> _SELECTED EXTRACT_:
■ ■ ■ ■ ■ ■ ■

We can do this largely because in the year 1858 London faced the Great Stink, when the pollution of two and a half million humans became too much for the city to handle. It was a very hot June and the Thames heated up and smelled so bad that the problem could no longer be ignored. The man called upon was engineer Sir Joseph Bazalgette who built London’s Sewer System, which carried all the waste out of London to the east (where they still actually dumped it directly into the Thames, but at least not in the city centre, and it could be washed out by the tides.) This is the same system we still use in London today, though it is now treated before it is released back into the wild.

It was the beginning of a new revolution and sanitation as we know it today, but the end of night soil men, gong farmers and urine collectors, and in some ways the end of a natural and practical recycling loop.

There is a second reason I am fond of Terry Pratchett in addition to his un-squeamishness when it comes to the scatological. It is the way he constructs his worlds, and the rules which they follow.

A key idea Pratchett often speaks about is Narrativium.

“Humans add narrativium to their world. They insist on interpreting the universe as if it’s telling a story. This leads them to focus on facts that fit the story, while ignoring those that don’t.”
                        (Science of Diskworld I:233)

 Narrativium is how we make sense of which facts of our world to take into account. In Diskworld things happen in particular ways because that’s how it makes sense for them to work. A commonly cited example is that dragons breath fire not because they have asbestos lungs (or similar such nonsense) but because everyone knows that’s what dragons do.

I find it singularly appropriate therefore that such a practical approach is taken to bodily functions and what happens to the waste. It makes a good kind of sense. It is a harmonious recycling loop, where nutrients come back round.

As a general rule this sadly cannot be said of our round-world narrative. Re-using our own waste is no longer seen as a natural idea, but something rather odd and a bit gross.

This may well be changing over the next few decades.

■ ■ ■ ■ ■ ■ ■

> _COLLECTED DATA_:
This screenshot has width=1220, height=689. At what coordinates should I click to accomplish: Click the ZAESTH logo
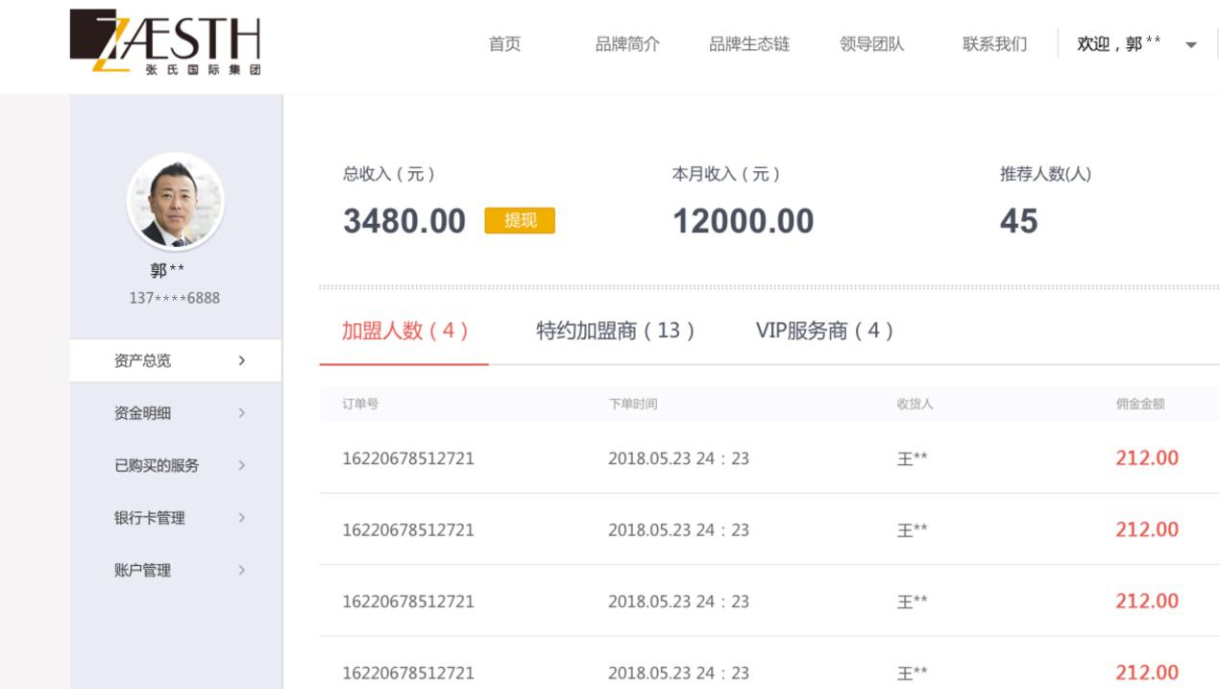[165, 42]
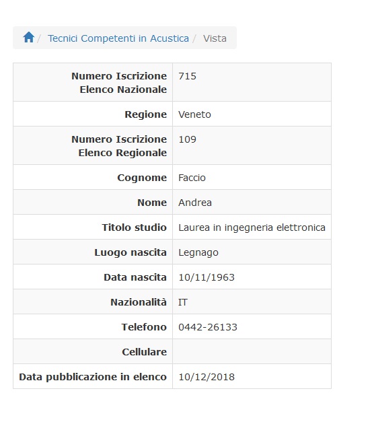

■ ■ ■ ■ ■ ■ ■

> _PROBLEMS AND TASKS_:
1. The sanitation text names the occupations that ended with the new revolution in sanitation. List them all.
2. According to the sanitation text, in what year did London face the Great Stink?
The data is separate from the sanitation text.

> _COMPLETE ANSWERS_:
1. Night soil men, gong farmers, urine collectors

2. 1858